Work order -> The entries follow. Please return all of them exactly.
[Opening Records provided section]
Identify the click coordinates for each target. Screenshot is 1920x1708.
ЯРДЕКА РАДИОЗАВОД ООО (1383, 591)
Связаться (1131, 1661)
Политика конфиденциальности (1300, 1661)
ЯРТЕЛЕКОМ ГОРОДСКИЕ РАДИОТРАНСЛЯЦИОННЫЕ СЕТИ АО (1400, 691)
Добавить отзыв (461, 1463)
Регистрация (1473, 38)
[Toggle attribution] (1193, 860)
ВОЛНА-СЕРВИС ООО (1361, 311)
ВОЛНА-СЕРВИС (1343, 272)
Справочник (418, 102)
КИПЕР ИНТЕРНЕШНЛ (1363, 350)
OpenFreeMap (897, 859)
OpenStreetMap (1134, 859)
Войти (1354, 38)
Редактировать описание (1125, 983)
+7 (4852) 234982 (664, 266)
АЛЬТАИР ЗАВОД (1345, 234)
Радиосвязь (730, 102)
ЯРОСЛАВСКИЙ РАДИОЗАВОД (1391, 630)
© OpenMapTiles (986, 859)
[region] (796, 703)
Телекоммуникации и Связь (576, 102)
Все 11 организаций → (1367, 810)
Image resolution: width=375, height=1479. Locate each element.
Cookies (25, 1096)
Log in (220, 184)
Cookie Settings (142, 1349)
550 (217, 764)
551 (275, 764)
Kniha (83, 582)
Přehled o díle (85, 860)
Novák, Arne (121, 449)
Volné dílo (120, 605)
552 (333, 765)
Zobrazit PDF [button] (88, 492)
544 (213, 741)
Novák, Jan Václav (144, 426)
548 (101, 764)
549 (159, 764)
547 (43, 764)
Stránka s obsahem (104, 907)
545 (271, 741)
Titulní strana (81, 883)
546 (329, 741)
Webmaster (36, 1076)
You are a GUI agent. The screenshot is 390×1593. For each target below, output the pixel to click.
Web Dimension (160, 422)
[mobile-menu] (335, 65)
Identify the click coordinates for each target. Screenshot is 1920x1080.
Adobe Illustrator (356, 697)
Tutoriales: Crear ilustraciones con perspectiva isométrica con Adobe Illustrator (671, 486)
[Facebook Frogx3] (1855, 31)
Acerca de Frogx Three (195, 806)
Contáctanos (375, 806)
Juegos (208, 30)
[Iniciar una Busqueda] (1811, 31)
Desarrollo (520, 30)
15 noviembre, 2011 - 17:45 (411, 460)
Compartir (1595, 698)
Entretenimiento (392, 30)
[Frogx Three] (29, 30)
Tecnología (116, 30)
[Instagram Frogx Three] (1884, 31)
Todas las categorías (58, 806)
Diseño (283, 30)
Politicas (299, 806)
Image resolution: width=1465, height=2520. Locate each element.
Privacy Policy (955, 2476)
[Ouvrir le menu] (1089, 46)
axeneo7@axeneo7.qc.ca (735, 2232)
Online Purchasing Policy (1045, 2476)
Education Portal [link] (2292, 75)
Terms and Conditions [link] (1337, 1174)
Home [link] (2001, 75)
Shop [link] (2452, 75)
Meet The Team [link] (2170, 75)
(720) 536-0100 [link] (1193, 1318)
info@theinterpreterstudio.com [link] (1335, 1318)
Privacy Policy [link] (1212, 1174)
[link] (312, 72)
[Closing Records provided section]
Solution ->
Identify the click coordinates for each target. Screenshot is 1920x1708.
ЯРДЕКА РАДИОЗАВОД ООО (1383, 591)
Связаться (1131, 1661)
Политика конфиденциальности (1300, 1661)
ЯРТЕЛЕКОМ ГОРОДСКИЕ РАДИОТРАНСЛЯЦИОННЫЕ СЕТИ АО (1400, 691)
Добавить отзыв (461, 1463)
Регистрация (1473, 38)
[Toggle attribution] (1193, 860)
ВОЛНА-СЕРВИС ООО (1361, 311)
ВОЛНА-СЕРВИС (1343, 272)
Справочник (418, 102)
КИПЕР ИНТЕРНЕШНЛ (1363, 350)
OpenFreeMap (897, 859)
OpenStreetMap (1134, 859)
Войти (1354, 38)
Редактировать описание (1125, 983)
+7 (4852) 234982 (664, 266)
АЛЬТАИР ЗАВОД (1345, 234)
Радиосвязь (730, 102)
ЯРОСЛАВСКИЙ РАДИОЗАВОД (1391, 630)
© OpenMapTiles (986, 859)
[region] (796, 703)
Телекоммуникации и Связь (576, 102)
Все 11 организаций → (1367, 810)
Image resolution: width=375, height=1479. Locate each element.
Cookies (25, 1096)
Log in (220, 184)
Cookie Settings (142, 1349)
550 (217, 764)
551 (275, 764)
Kniha (83, 582)
Přehled o díle (85, 860)
Novák, Arne (121, 449)
Volné dílo (120, 605)
552 (333, 765)
Zobrazit PDF [button] (88, 492)
544 (213, 741)
Novák, Jan Václav (144, 426)
548 (101, 764)
549 (159, 764)
547 (43, 764)
Stránka s obsahem (104, 907)
545 (271, 741)
Titulní strana (81, 883)
546 (329, 741)
Webmaster (36, 1076)
You are a GUI agent. The screenshot is 390×1593. For each target below, output the pixel to click.
Web Dimension (160, 422)
[mobile-menu] (335, 65)
Identify the click coordinates for each target. Screenshot is 1920x1080.
Adobe Illustrator (356, 697)
Tutoriales: Crear ilustraciones con perspectiva isométrica con Adobe Illustrator (671, 486)
[Facebook Frogx3] (1855, 31)
Acerca de Frogx Three (195, 806)
Contáctanos (375, 806)
Juegos (208, 30)
[Iniciar una Busqueda] (1811, 31)
Desarrollo (520, 30)
15 noviembre, 2011 - 17:45 (411, 460)
Compartir (1595, 698)
Entretenimiento (392, 30)
[Frogx Three] (29, 30)
Tecnología (116, 30)
[Instagram Frogx Three] (1884, 31)
Todas las categorías (58, 806)
Diseño (283, 30)
Politicas (299, 806)
Image resolution: width=1465, height=2520. Locate each element.
Privacy Policy (955, 2476)
[Ouvrir le menu] (1089, 46)
axeneo7@axeneo7.qc.ca (735, 2232)
Online Purchasing Policy (1045, 2476)
Education Portal [link] (2292, 75)
Terms and Conditions [link] (1337, 1174)
Home [link] (2001, 75)
Shop [link] (2452, 75)
Meet The Team [link] (2170, 75)
(720) 536-0100 [link] (1193, 1318)
info@theinterpreterstudio.com [link] (1335, 1318)
Privacy Policy [link] (1212, 1174)
[link] (312, 72)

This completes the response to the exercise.